If you had to define this novel in one word it would be "hilarious". Dickens' wit and irony are here in full force. I had to be careful when I was reading this at work, because I would find myself laughing out loud and my co-workers wondered what on earth was so funny. Of course, there are some jokes that aren't quite as funny to us as they were to Dickens' original audience. Time and culture changes have caused some of them to fade. But there is plenty to keep the reader in stitches for most of its 56 chapters. Don't believe me? Check out this little poem ("Ode to an Expiring Frog") found in Chapter 15:

Can I view thee panting, lying
On thy stomach, without sighing;
Can I unmoved see they dying
On a log,
Expiring frog!

Say, have fiends in shape of boys,
With wild hallo, and brutal noise,
Hunted thee from marshy joys,
With a dog,
Expiring frog!

To me, the most fascinating things about this novel are the many foreshadowings of Dickens' later works. Though perhaps not as polished as the masterpieces, Dickens' style is familiar and well-done. Anyone who has read even one other work by Dickens should be able to pick up The Pickwick Papers without knowing the author, and within a few chapters know that this is a Dickens novel. The characters, though unique, remind us of the many eccentric characters to come. Other major Dickens themes such as the unjustness of the court system (seen again in Bleak House) and the inhumane debtors' prisons (seen in Little Dorrit) make appearances here as well, though in a more comedic fashion than in later works. But one of the most striking similarities is found in "The Story of the Goblins Who Stole a Sexton", which shares many elements with Dickens' most famous work: A Christmas Carol.
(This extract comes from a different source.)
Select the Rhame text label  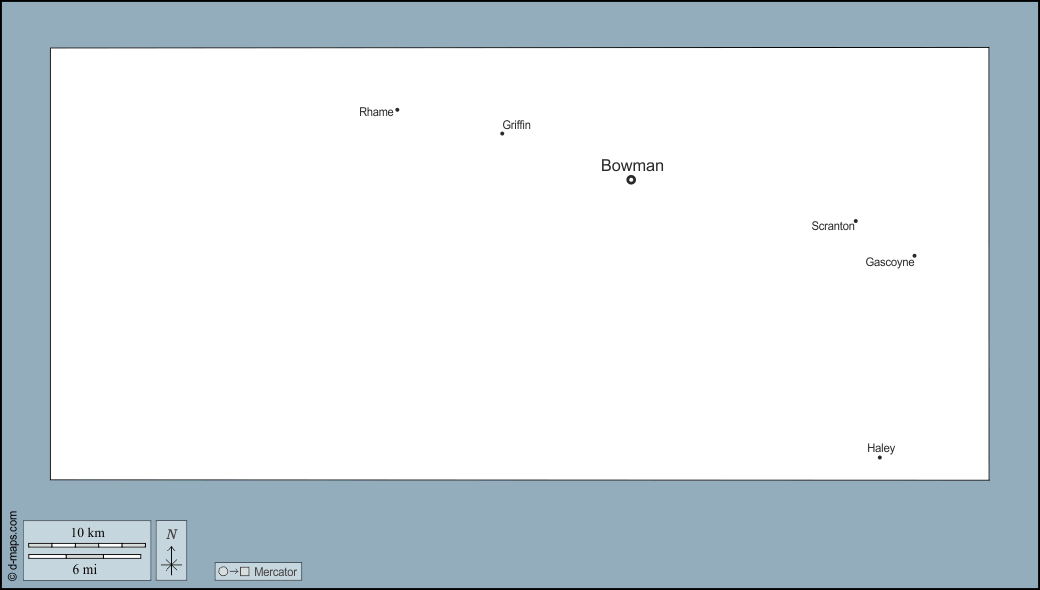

None of this is to say that The Pickwick Papers is Dickens' best work. It tends to drag in the beginning, not really hitting its stride until the appearance of Samuel Weller in Chapter 10. In fact, I would say that Dickens wouldn't have had much success in this work without this lovable, hilarious cockney. And the 56 Chapters (848 pages in one edition) can seem rather daunting at times. Nevertheless, I feel that this is a must read for anyone who likes Dickens or great Victorian literature. And it deserves our love and admiration, if for no other reason than it introduced the world to the hero of great literature for the common man. I know Mr. Pickwick would be very proud of this.

The Movie:

There are two movie versions of this story. The first was made in 1952 and starred James Hayter, James Donald, Lionel Murton and Alexander Gauge as the four Pickwick Club members.

The second version was made by the BBC in 1985 and stars Nigel Stock, Clive Swift, Alan Parnaby and Jeremy Nicholas.

I haven't seen either version, but many of the reviews I have read say that both versions are adequate and enjoyable.